8. As regards the assessee's submission that if the payments for the software was considered as royalty then since such royalty was effectively connected with the PE of the assessee in India and, therefore, could not be taxed on gross basis as per Article 12(5) of the DTAA between India and China. The AO pointed out that assessee had failed to establish that the rights, property or the contract in respect of which the royalty was payable, was effectively connected to the PE of the assessee in India. He, therefore, concluded that royalty was not effectively connected with the PE and, therefore, was not covered under Article 12(5) of the DTAA between India and china. The AO computed the income from supply of software at Rs. 58,40,406/- as under:
"13. As per the details submitted by the assessee, it has received an amount of Rs. 58,40,406/- [Rs.1 ,33, 16,020/- (representing total value of telecom equipment) - Rs.74,75,614/-(representing hardware component of the telecom equipment)] for supply of software from customers in India. This amount of Rs.58,40,406/- is treated as royalty under the Act and also under the Indo-China DTAA. As per Article 12(2) of the IndoChina tax treaty read with Section 90(2) of the Act, 10% of this amount i.e. Rs.5,84,040/- is the tax, which the assessee has to pay in India."
9. Being aggrieved with the assessment order, the assessee preferred appeal before ld. CIT(A), who after elaborate discussions has primarily held that:
10. Being aggrieved with the order of ld. CIT(A), both the assessee and department are in appeal before us.
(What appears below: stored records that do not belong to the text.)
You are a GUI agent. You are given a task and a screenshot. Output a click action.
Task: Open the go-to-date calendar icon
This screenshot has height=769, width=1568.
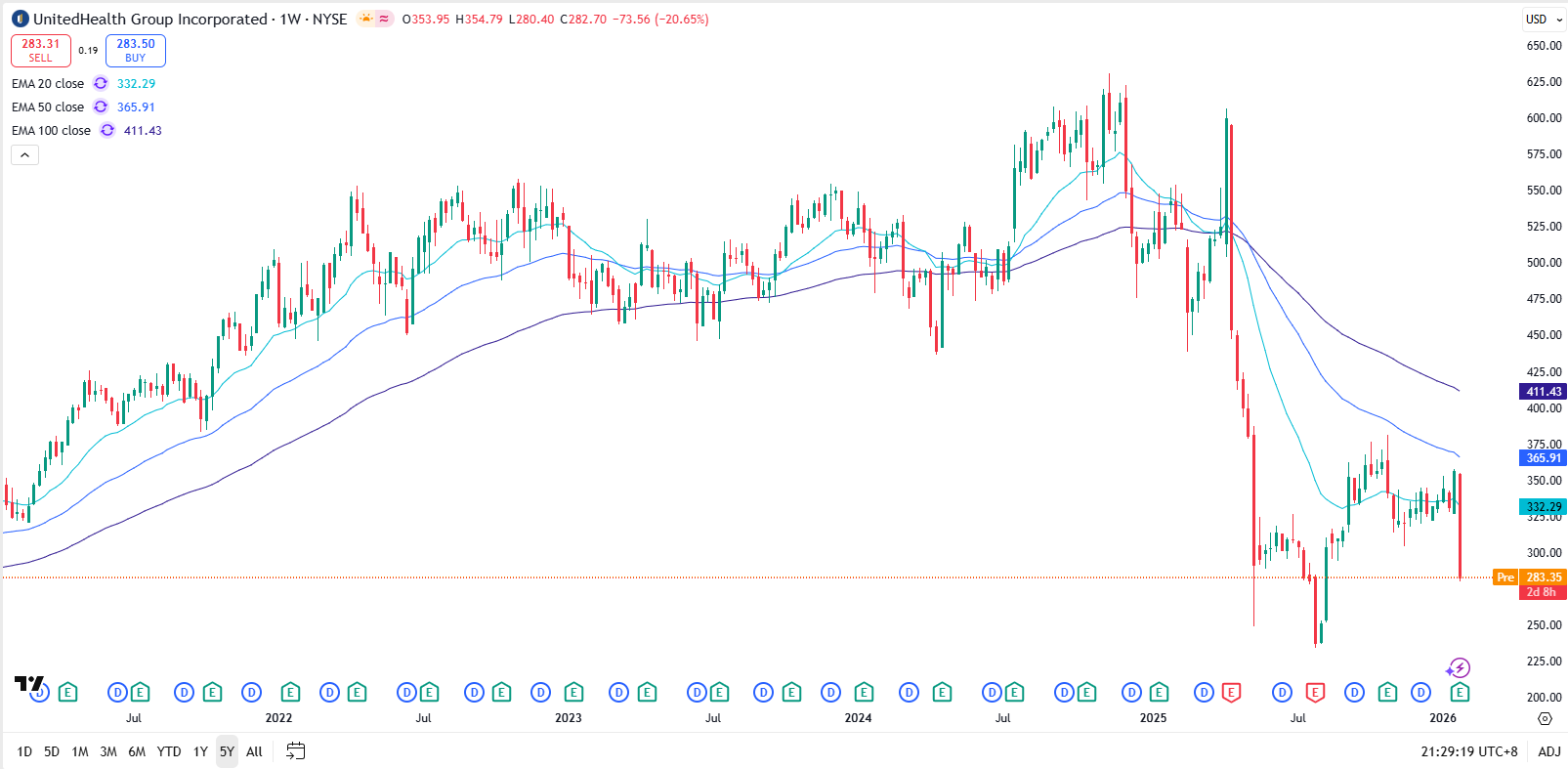295,751
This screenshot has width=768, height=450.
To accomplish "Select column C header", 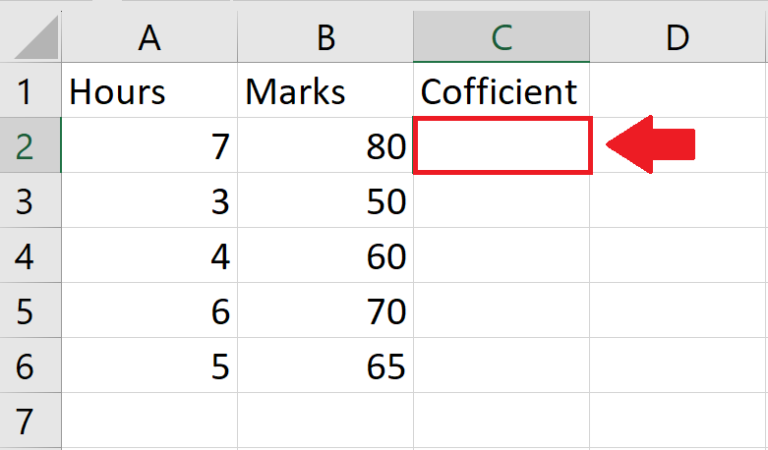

11. First we take up the assessee's appeals:
12. Common grounds raised by the assessee for AY 2004-05 to 2008-09 are as under:
12.1 In A.Y. 2009-10 grounds of appeal raised by the assessee, assailing the assessment order passed by the AO, in pursuance to DRP directions, are as under:
Based on the facts and circumstances of the case and in law, the Appellant, respectfully craves leave to prefer an appeal under Section 253 of the Income tax Act, 1961 ("Act") against the order dated December l9, 2013, passed by the Additional Director of Income-tax, Range-3, International Taxation, New Delhi (hereinafter referred to as "Ld. AO") under Section 143(3) read with Section 144C(1) of the Act pursuant to the directions issued by the Hon'ble Dispute Resolution Panel ("Hon'ble DRP"), New Delhi, on the following grounds:
13. At the time of hearing, ld. counsel for the assessee submitted that he has instructions from his clients that the dispute between the assessee and department may be settled and, therefore, on the most contentious issue regarding the existence of PE in India, he has instructions not to press the same. Therefore, the only ground which remains for adjudication is ground no.7 regarding attribution of profits to PE.
14. Ld. counsel for the assessee submitted that the attribution @ 2.5% of sales as done by ld. CIT(A) is highly excessive. He pointed out that the attribution done by AO by applying 20% of the net global profit is reasonable. He pointed out that in AYs 2006-07 to 2008-09 assessee has paid market support separate fee to Indian AE which is at arm's length and, therefore, the profits earned by PE got subsumed in the same and, hence, no further attribution of profits is required.
15. Ld. CIT(DR) Shri Sanjeev Sharma submitted that considering the level of operations carried out by PE in regard to sale activities of assessee in India, ld. CIT(A)'s findings, as regards attribution of profits @ 2.5% of sale price, is quite reasonable and, therefore, may be upheld.
16. Ld. CIT(DR) submitted that as far as assessee's plea regarding marketing support services being paid at arm's length is concerned, the same is a separate activity and, therefore, the same is not to be considered for attribution of profits. He pointed out that market support service is presale service and, therefore, not part of attribution.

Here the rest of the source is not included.